Fungi represent an essential functional component of Earth’s biodiversity, not only because of their roles as decomposers, mutualists and pathogens, but also because they are the second most speciose eukaryotic kingdom [1, 2]. Several rRNA genes have been used to explore their diversity and used as method for their identification; these include the small ribosomal subunit (SSU), the large ribosomal subunit (LSU) and the internal transcribed spacer (ITS) [3]. The ITS region has a higher PCR amplification success rate compared with other phylogenetic markers such as RPB1, SSU and LSU; also, it has a species discrimination power throughout the entire fungal kingdom and a defined barcode gap. Given these advantages, Schoch et al. [4] proposed ITS as the standard barcode for fungi. ITS includes the ITS1 and ITS2 regions, separated by the 5.8S gene in the nuclear rDNA repeat unit [5]. The entire ITS region has commonly been sequenced with traditional Sanger approaches with a typical amplicon that ranges between 450 and 700 bp. Either the ITS1 or the ITS2 regions have been targeted in recent high-throughput sequencing studies because the entire ITS region is still too long for illumina sequencing, the predominant method today [6–8]. In particular, the ITS1 region has been used recently for fungal phylogeny, taxonomic placement and for environmental surveys [9–11]. ITS1 is a hypervariable region that allows species identification and subgeneric phylogenetic inference [12–14]. However, pairwise alignments are less effective and show a comparative lower efficiency than alignment free methods when it comes to taxonomic assignment of sequences that show a high sequence divergence between their members such as ITS1.

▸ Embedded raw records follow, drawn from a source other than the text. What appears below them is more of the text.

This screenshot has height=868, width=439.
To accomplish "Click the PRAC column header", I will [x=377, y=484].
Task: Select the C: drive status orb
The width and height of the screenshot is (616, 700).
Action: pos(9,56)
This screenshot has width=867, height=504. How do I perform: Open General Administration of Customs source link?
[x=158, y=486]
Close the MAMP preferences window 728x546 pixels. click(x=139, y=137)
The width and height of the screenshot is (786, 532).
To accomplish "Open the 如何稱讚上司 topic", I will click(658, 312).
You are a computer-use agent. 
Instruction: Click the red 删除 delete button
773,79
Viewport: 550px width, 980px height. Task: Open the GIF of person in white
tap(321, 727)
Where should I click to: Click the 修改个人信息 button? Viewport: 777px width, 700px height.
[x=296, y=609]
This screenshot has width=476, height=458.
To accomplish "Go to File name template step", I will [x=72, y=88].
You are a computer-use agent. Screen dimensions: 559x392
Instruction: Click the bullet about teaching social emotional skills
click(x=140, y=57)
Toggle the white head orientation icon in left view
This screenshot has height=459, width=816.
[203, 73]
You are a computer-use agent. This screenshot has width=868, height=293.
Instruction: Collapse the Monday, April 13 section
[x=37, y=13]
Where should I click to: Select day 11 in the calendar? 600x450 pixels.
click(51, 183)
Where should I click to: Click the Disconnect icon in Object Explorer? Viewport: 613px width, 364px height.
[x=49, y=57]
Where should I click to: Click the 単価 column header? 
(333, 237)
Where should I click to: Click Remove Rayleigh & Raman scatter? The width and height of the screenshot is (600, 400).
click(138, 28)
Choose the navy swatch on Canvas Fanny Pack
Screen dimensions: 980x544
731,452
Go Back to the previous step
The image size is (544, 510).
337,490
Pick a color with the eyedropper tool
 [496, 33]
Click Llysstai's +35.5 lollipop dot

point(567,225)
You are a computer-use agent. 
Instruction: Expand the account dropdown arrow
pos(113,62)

Machine learning-based algorithms have been used as a response to the problems in computational biology such as classification of biological data. Among these tools, the Naïve Bayesian classification method is simple yet can be extremely efficient. This type of classifier is based on the Bayes theorem and “Naïve” refers to the assumption that data attributes are independent from each other. Even when the independency of data attributes is violated, the Bayesian method can still be optimal [15]. A Naïve Bayes classifier assigns an object to a class based on the probability the object has according to its features. In bioinformatics, the Naïve Bayesian classification method has been reported to perform well on problems similar to the classification of sequence data, such as the Ribosomal Database Project (RDP) Classifier [16].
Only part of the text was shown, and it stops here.